*Data listing:*
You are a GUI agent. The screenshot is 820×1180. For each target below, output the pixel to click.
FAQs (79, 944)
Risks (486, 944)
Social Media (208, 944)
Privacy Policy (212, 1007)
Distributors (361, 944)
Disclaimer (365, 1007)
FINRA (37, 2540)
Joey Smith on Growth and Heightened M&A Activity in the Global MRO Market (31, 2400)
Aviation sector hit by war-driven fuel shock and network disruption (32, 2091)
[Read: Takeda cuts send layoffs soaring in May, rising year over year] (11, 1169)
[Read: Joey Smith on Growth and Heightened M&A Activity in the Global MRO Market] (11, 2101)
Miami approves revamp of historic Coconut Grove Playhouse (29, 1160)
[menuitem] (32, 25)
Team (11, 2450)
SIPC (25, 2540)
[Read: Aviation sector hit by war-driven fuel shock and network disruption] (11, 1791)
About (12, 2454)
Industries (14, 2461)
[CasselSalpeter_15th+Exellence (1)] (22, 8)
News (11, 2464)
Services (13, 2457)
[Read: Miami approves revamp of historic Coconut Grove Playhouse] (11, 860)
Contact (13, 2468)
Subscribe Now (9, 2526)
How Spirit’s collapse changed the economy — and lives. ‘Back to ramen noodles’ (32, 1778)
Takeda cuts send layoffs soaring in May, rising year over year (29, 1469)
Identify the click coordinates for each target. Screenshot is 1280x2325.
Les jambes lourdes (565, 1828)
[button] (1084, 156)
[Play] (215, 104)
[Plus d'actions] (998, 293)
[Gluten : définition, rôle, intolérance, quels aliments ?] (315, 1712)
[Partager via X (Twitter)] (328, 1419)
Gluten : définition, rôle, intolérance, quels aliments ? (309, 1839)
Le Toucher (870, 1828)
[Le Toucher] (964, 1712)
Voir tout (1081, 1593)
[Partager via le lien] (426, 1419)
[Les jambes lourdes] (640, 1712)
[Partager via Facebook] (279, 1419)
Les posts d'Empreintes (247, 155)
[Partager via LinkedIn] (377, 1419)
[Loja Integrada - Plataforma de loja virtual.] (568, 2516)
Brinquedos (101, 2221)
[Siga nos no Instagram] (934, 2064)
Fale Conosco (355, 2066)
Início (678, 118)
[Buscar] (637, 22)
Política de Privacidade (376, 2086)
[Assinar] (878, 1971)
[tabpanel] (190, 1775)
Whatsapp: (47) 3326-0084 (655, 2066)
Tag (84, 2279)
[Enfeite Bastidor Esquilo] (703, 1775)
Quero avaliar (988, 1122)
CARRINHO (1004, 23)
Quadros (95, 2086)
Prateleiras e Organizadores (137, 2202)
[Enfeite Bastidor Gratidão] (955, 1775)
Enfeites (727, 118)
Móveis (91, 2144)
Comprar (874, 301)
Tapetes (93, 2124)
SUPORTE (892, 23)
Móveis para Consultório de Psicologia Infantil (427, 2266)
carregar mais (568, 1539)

*Task item:* Please output the lines of the listing above that fall in the stretch from the one with "[Partager via Facebook] (279, 1419)" through the one with "Móveis para Consultório", exactly and only those.

*Problem solution:*
[Partager via Facebook] (279, 1419)
Les posts d'Empreintes (247, 155)
[Partager via LinkedIn] (377, 1419)
[Loja Integrada - Plataforma de loja virtual.] (568, 2516)
Brinquedos (101, 2221)
[Siga nos no Instagram] (934, 2064)
Fale Conosco (355, 2066)
Início (678, 118)
[Buscar] (637, 22)
Política de Privacidade (376, 2086)
[Assinar] (878, 1971)
[tabpanel] (190, 1775)
Whatsapp: (47) 3326-0084 (655, 2066)
Tag (84, 2279)
[Enfeite Bastidor Esquilo] (703, 1775)
Quero avaliar (988, 1122)
CARRINHO (1004, 23)
Quadros (95, 2086)
Prateleiras e Organizadores (137, 2202)
[Enfeite Bastidor Gratidão] (955, 1775)
Enfeites (727, 118)
Móveis (91, 2144)
Comprar (874, 301)
Tapetes (93, 2124)
SUPORTE (892, 23)
Móveis para Consultório de Psicologia Infantil (427, 2266)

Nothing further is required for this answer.